#### Problem statement
All that should appear is the run of lines from the one containing "[Close versions panel button] (784, 76)" through the end of the records, each repeated exactly.

[Stored data]
*** Begin section ***
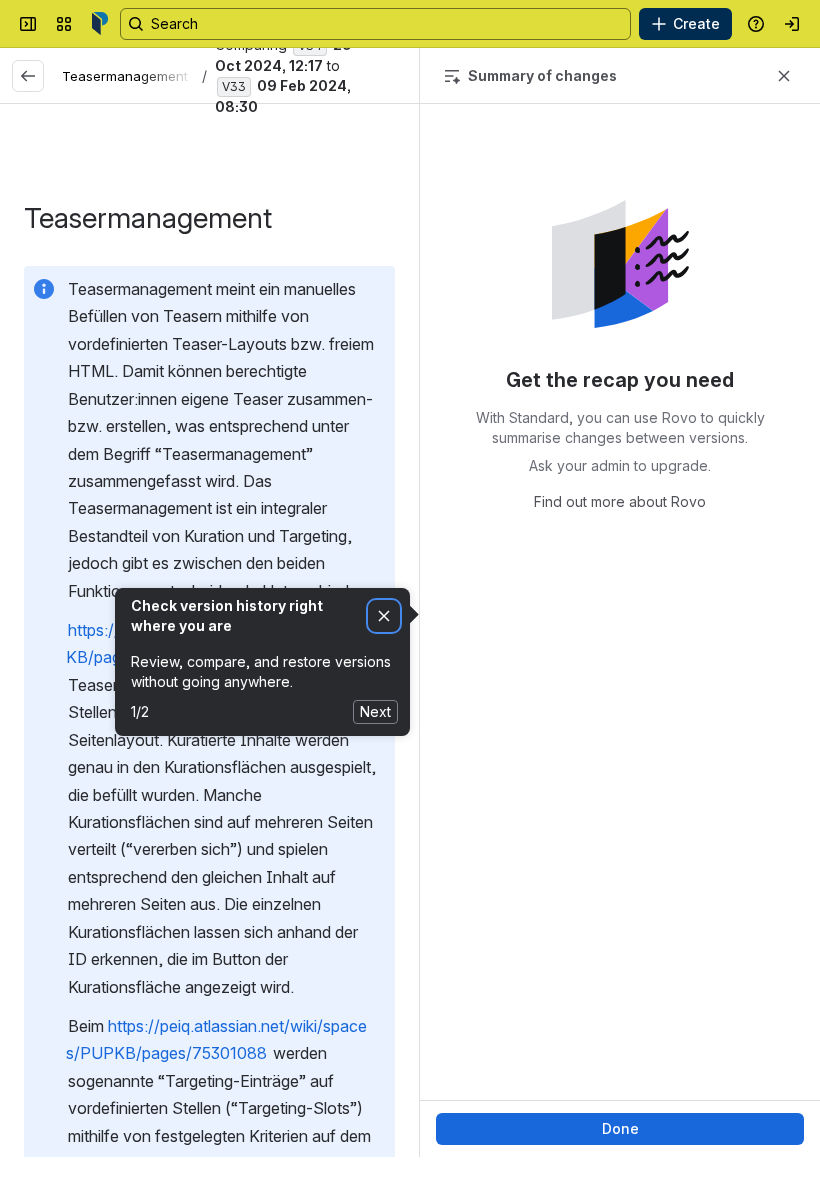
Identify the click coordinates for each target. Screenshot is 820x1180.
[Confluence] (100, 24)
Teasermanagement (125, 76)
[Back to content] (28, 76)
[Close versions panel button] (784, 76)
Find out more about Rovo (620, 501)
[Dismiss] (384, 616)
*** End section ***
#### Exercise output
[Close versions panel button] (784, 76)
Find out more about Rovo (620, 501)
[Dismiss] (384, 616)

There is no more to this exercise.